By Bobby Harrison
Daily Journal Jackson Bureau
JACKSON – With the possible exception of the Republican nominee for commissioner of agriculture and commerce, “the collection'' of candidates for the two major parties has been set for November's general election.
The final slots were filled with Tuesday's runoff election, which came three weeks after the party primaries.
Not surprisingly, Jim Herring of Canton, state Republican Party chairman, and Rickey Cole of Jones County, state Democratic Party chairman, said they were pleased with their nominees for statewide office and legislative posts.
Cole referred to the Democratic nominees as a “collection'' instead of a ticket or slate. He said “collection” is more accurate because in Mississippi, people vote for the person and not the party.
“We have a good collection of candidates,'' Cole said Wednesday. “I really am pleased with the way the primary went. We wound up with some good candidates.''
The runoffs, which are required when a candidate in the Republican or Democratic primary does not obtain a majority of the votes, filled almost all of the slots.
The only statewide race where the outcome might be in doubt is the Republican primary for ag and commerce commissioner. With 99 percent of precincts reporting from Tuesday's runoff election, Max Phillips of Taylorsville had 34,470 votes to 33,982 for Roger Crowder of Louisville.
The state Republican Party executive committee will meet Friday in Jackson. At that point, barring any surprises, all the results are expected to be tabulated, and the winning candidates will be certified by the party to be on the Nov. 4 ballot.
Herring said this will be a watershed year for the Mississippi Republican Party.
“I believe history will record these primaries as essentially the demise of the conservative, Mississippi Democrat as far as winning their primary on a statewide level,'' Herring said. “They can no longer get nominated. Their party has been taken over by the liberal wing. That, of course, is good for us.''
Herring characterized the Democratic nominees as liberals. He especially mentioned incumbent Gov. Ronnie Musgrove, who had token opposition in the Aug. 5 primary; state Sen. Barbara Blackmon of Canton, who is the Democratic nominee for lieutenant governor after winning a majority on Aug. 5; and former state Fiscal Officer Gary Anderson, who won the Democratic nomination for treasurer on Tuesday.
Herring said Anderson and Blackmon defeated more conservative opponents in the party primary. Blackmon and Anderson also made history by being the first two African-Americans to win competitive statewide party primaries since the 19th century.
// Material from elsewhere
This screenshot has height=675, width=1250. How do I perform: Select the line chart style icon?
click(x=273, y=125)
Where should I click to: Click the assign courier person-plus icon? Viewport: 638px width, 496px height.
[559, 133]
Crowder, who appears to have lost a close election for ag commissioner to Phillips, would have been the first African-American in modern times to win a competitive Republican Party primary.
The other Democratic nominees are Jim Hood of Houston for attorney general, incumbent George Dale of Clinton for insurance commissioner, incumbent Lester Spell of Richland for ag and commerce commissioner and incumbent Eric Clark of Rankin County for secretary of state.
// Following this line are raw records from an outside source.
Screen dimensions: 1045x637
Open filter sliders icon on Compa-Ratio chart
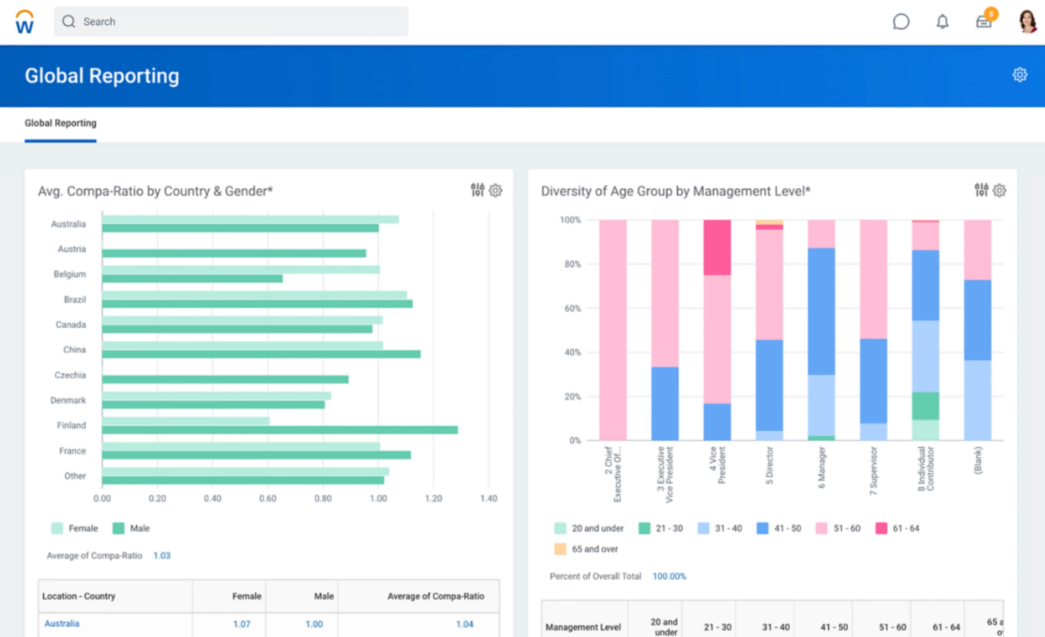pyautogui.click(x=477, y=190)
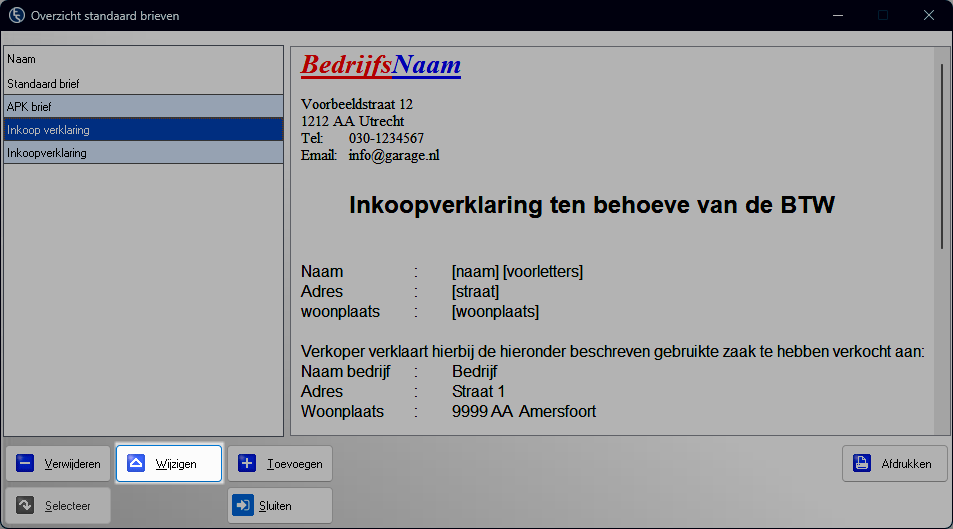Click the [woonplaats] placeholder in preview
Screen dimensions: 953x529
[495, 312]
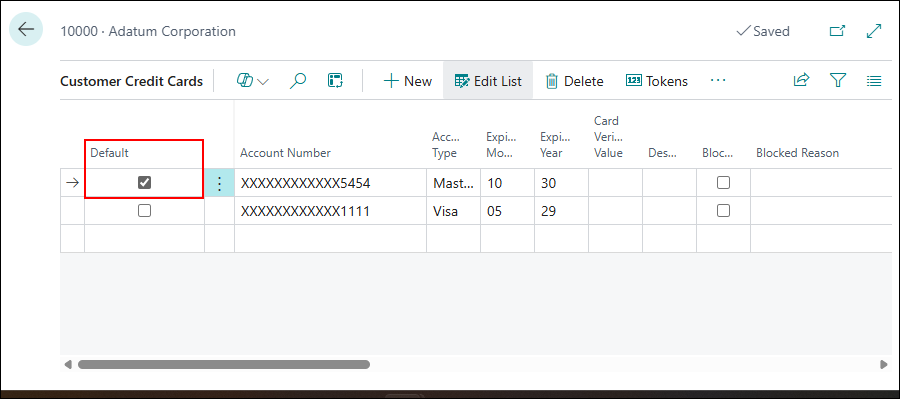Image resolution: width=900 pixels, height=399 pixels.
Task: Click the analysis mode table icon
Action: 335,81
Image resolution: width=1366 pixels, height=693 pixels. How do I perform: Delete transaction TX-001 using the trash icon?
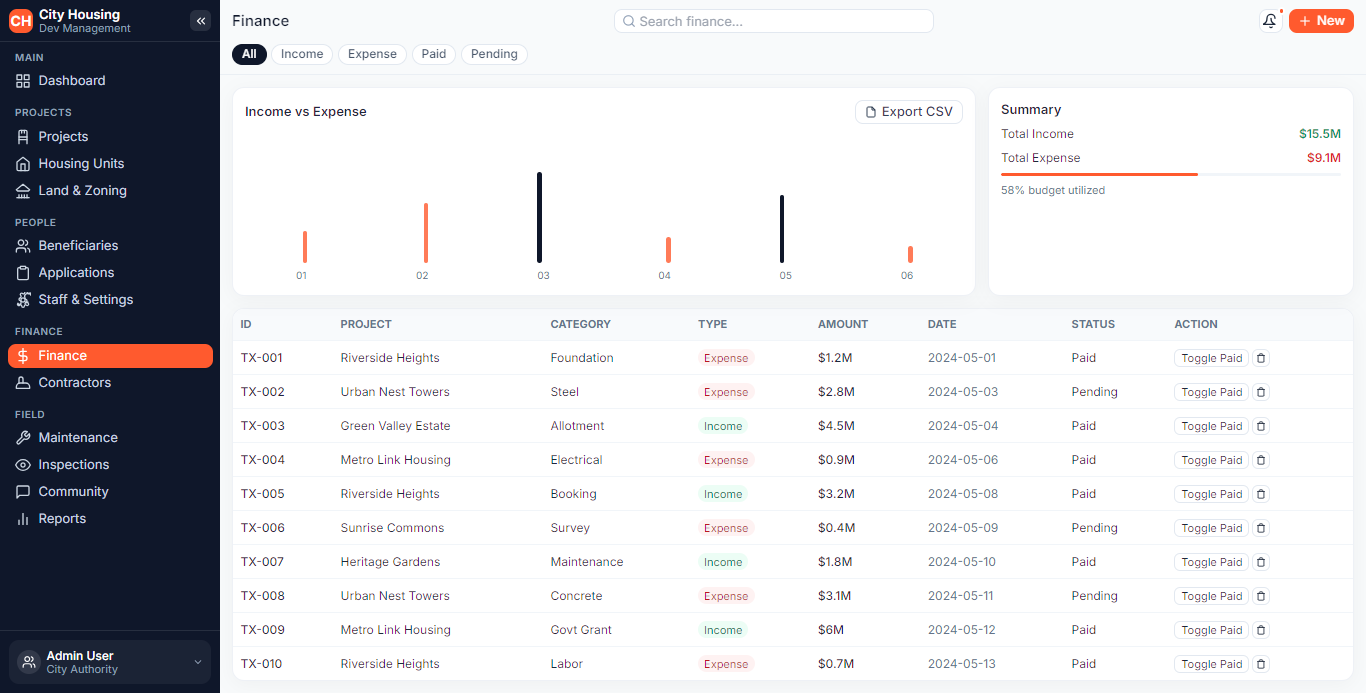(x=1261, y=358)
The Republican nominees are Haley Barbour of Yazoo City for governor, incumbent Amy Tuck of Ridgeland for lieutenant governor, incumbent Phil Bryant of Rankin County for auditor, Tate Reeves of Jackson for treasurer, Scott Newton of Jackson for attorney general and Julio Del Castillo of Jackson for secretary of state.
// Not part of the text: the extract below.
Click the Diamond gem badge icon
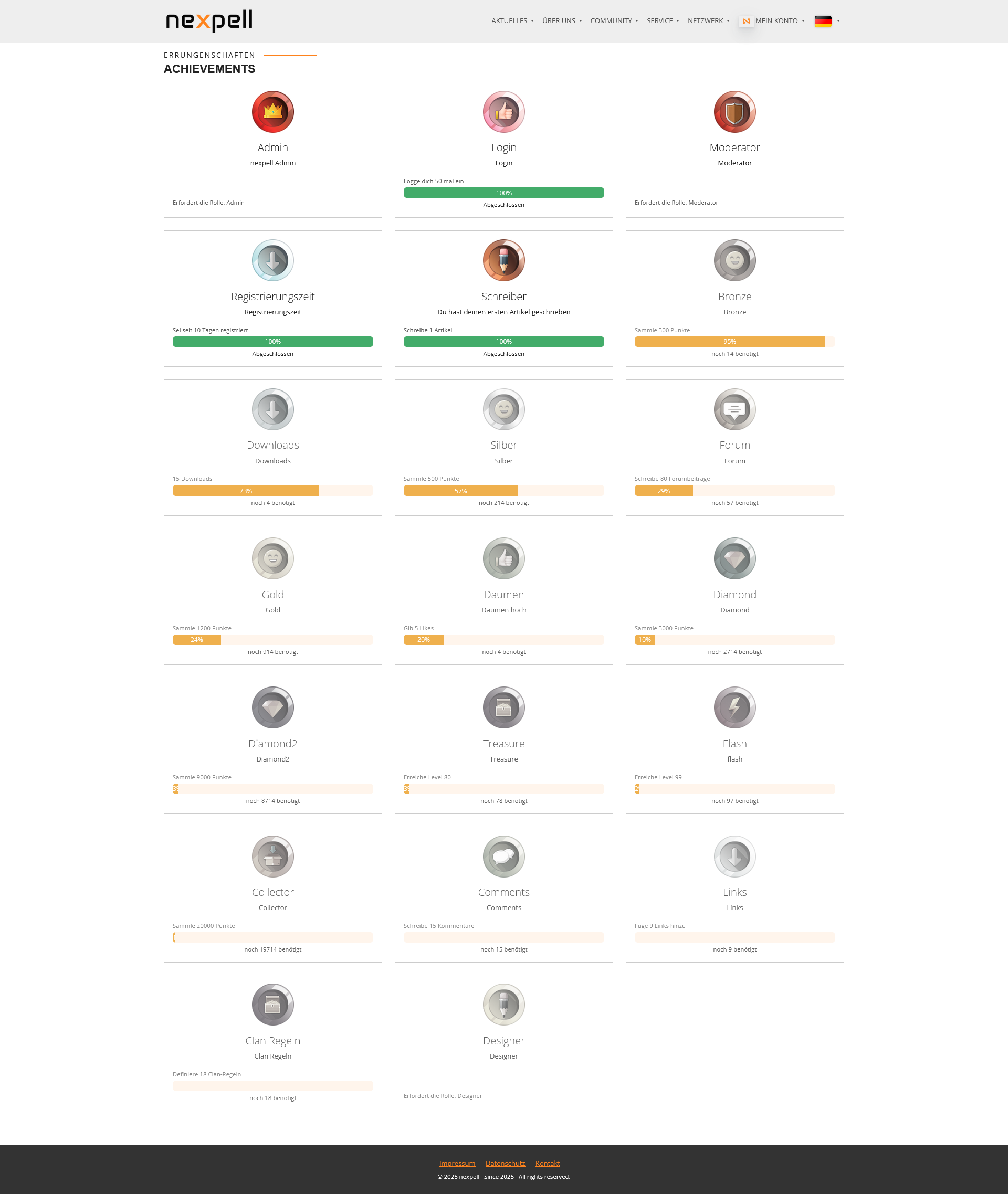click(734, 559)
The Reform Party also is fielding candidates: Shawn O'Hara of Hattiesburg for governor, Anna Reives of Hattiesburg for lieutenant governor, Brenda Blackburn of Hattiesburg for secretary of state, Bob Claunch of Diamondhead for commissioner of agriculture and commerce, Barbara Dale Washer of Hattiesburg for insurance commissioner and Lee Dilworth of Jackson for treasurer.
Also running for governor are John Thomas Cripps of Wiggins for the Constitution Party and Sherman Lee Dillon of Jackson for the Green Party.